El ministro Gallardón se ha salido con la suya, pese al rechazo de todos los grupos parlamentarios, todos, y el portazo también de jueces, fiscales, abogados, procuradores, todas las asociaciones, víctimas de negligencias médicas, víctimas de accidentes, asociaciones de consumidores y, naturalmente, los afectados, los usuarios en general.

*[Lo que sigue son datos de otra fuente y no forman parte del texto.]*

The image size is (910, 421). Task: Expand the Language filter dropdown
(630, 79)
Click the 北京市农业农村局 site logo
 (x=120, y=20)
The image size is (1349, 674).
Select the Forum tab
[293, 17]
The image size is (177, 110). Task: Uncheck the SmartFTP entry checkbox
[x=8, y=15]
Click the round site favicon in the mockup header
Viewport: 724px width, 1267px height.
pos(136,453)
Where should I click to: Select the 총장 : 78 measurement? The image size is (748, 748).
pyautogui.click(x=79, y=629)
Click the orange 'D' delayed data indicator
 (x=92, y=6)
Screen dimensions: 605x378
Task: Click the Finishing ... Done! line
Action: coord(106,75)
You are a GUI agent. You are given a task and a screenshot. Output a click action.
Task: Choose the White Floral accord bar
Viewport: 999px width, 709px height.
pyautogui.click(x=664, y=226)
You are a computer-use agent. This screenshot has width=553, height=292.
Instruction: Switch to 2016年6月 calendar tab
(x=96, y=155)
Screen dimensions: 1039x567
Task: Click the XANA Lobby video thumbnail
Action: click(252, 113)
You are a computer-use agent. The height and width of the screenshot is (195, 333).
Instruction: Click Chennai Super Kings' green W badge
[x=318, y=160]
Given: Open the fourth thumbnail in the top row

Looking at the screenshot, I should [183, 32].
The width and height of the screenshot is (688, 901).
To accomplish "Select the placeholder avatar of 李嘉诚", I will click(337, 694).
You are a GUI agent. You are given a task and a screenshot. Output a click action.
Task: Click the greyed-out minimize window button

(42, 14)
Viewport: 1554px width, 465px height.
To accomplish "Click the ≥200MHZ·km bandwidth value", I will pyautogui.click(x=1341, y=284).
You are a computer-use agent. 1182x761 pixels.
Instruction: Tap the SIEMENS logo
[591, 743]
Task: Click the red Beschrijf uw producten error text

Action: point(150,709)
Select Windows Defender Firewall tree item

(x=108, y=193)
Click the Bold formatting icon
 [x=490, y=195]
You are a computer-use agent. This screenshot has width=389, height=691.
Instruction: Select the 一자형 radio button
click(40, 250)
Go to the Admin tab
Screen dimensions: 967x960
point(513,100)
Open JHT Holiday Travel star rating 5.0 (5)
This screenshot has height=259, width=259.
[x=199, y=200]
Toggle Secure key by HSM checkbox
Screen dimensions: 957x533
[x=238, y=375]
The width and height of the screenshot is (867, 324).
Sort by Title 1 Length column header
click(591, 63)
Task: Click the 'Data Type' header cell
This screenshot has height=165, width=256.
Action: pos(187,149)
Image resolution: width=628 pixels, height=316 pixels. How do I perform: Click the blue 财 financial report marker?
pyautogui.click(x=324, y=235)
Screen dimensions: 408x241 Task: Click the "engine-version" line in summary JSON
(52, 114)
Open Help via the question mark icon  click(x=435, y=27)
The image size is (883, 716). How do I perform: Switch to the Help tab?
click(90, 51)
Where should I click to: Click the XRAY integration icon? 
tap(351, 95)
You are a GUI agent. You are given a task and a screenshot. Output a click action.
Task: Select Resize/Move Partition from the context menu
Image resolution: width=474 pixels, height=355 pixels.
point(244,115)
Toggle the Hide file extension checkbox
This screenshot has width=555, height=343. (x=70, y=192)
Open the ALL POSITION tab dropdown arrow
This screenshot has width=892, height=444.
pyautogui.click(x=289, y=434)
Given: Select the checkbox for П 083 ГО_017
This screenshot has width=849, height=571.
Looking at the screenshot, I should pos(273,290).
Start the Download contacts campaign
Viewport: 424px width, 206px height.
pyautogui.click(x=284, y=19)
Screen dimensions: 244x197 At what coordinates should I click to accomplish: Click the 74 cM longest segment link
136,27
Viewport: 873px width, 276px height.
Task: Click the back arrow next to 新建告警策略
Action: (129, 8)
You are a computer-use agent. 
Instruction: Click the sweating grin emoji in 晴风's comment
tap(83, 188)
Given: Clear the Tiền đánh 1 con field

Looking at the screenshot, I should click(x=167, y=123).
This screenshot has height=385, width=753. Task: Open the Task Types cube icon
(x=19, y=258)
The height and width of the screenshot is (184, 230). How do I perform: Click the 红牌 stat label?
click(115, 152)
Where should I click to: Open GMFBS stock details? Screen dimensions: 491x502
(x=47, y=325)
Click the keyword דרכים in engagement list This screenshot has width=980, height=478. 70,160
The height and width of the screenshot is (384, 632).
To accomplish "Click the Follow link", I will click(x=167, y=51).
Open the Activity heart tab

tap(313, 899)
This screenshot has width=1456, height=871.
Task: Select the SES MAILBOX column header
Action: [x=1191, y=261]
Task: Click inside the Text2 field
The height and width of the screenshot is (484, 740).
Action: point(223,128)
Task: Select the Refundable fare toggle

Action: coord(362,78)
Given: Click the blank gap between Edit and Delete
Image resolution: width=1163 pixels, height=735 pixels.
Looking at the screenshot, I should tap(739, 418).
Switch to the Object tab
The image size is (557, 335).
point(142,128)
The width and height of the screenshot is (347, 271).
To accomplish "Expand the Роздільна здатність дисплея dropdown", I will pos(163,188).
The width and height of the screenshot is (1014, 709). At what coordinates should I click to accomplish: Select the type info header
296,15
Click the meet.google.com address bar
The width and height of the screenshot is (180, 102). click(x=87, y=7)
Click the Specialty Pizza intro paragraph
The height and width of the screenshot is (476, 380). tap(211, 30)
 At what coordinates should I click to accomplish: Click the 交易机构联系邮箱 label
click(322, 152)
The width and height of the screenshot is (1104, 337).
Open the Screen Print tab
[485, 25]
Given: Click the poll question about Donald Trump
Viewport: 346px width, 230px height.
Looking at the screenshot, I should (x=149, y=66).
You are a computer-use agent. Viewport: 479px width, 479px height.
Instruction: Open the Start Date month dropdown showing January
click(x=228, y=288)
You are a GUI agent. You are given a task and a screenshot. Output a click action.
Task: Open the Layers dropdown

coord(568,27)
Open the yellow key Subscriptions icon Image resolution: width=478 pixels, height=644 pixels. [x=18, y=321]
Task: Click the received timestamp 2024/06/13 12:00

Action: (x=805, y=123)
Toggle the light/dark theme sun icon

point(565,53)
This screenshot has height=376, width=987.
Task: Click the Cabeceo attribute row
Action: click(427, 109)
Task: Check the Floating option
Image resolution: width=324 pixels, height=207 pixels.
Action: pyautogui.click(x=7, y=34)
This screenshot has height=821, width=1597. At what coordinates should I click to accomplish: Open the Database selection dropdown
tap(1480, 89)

No es para menos cuando somos el primer país de nuestro entorno que convierte el acceso a la justicia en algo para unos pocos, los que sean realmente capaces de asumir pagar enormes cantidades – hasta 20.000 euros – por una reclamación de cantidad importante por las consecuencias de una negligencia médica o pequeñas, pero totalmente excluyentes: que un técnico de calderas tenga que pagar 200 para intentar cobrar 90 de un cliente que no le ha pagado por la reparación de su electrodoméstico. O que alguien que ha ganado en el Sistema Arbitral de Consumo una indemnización a una compañía importante y si está no paga la cantidad acordada, deba recurrir – previo pago de 100, 150, 200 euros – a la justicia para que le abonen lo que determinó la Junta Arbitral. Es decir, más armas para Goliat, más zancadillas a David.

Es verdad que hay una justicia gratuita, pero siempre que la unidad familiar no supere los 14.000 euros de ingresos. Sin casa, naturalmente. Es decir, para una minoría.

Es decir, se diga lo que se diga, Gallardón se carga de un plumazo lo de “justicia para todos” y aleja a la mayoría de la justicia. Las tasas no son para acercar la justicia a todos sino a unos pocos. Para una gran parte de la población es desahuciarle de la justicia.

No tardaremos en ver algún grupo de poder económico, fondos de inversión, sabe Dios qué, proponiendo financiación para que los que no puedan acceder a la justicia puedan hacerlo, naturalmente a un precio. Si ahora los gastos por reclamaciones de cantidad podrían estar en el 10-15% de lo que finalmente consigamos, pasaríamos a tener que pagar más del 30%, como ya ocurre en EEUU. Me parece un horror, pero parece una alternativa. ¿O realmente se trata de esto?

Pero si de lo que se trata es de que otros colectivos hagan negocio a costa de la justicia, que se diga. Estoy convencido que tal barbaridad acabará siendo tumbada en instancias superiores de la Justicia, aunque para cuando se resuelva, muchos habrán sacado tajada en estos años del atropello y otros se habrán sido atropellados. Si no se para, dejaré de creer en la Justicia.